It should be clear by now that this book's arguments are based on two main principles, as follows: 1) the education of a physiological psychologist should include not only the methodological and conceptual body of knowledge of physiological psychology but also the worldview shared by the physiological psychology community of scientists; and 2) because philosophy of science cannot legitimize its aspiration to be normative, it can only be helpful to science (and, consequently, to society in general) if it fosters the analysis of epistemological obstacles that jeopardize the progress of scientific research. Consequently, the study of the epistemological obstacles to the advancement of physiological psychology may be seen as a contribution to both science education and philosophy of science.
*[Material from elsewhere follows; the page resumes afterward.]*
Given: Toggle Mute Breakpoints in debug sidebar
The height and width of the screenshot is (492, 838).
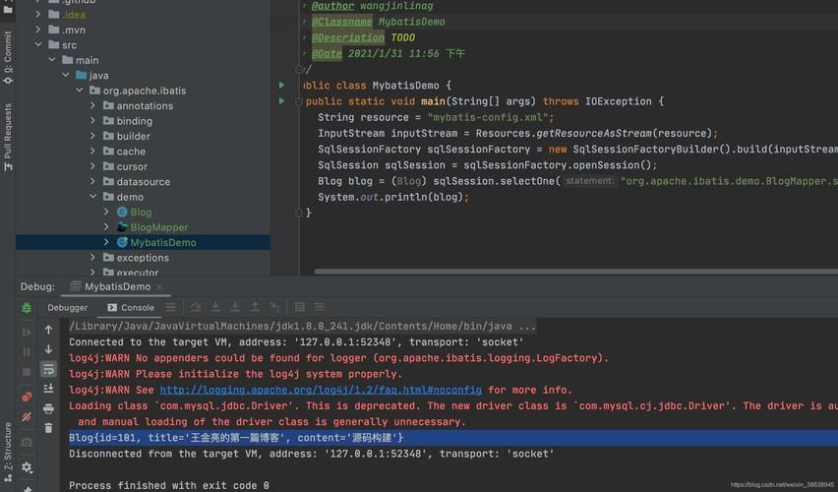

As a contribution to science education, this book should be useful to undergraduates and graduate students as well as to professional scientists and educators. Although rote memorization of the epistemological obstacles described in this book would serve no purpose, awareness of their existence should prove to be extremely helpful for those who enter the field of physiological psychology. Such awareness should have two main consequences: it should produce a higher likelihood that physiological psychology will continue to develop freely, and it should stimulate reflection about one's own personal convictions regarding science and scientific knowledge. After all, to acquire the worldview of physiological psychology is to learn how to avoid the epistemological obstacles that threaten its development. Regarding general scientific conduct, one may want to read also Merton's short essay on the normative structure of science, where he suggests that four sets of moral/technical imperatives (viz., universalism, communism, disinterestedness, and organized skepticism) comprise the ethos of a contemporary scientist (Merton 1942).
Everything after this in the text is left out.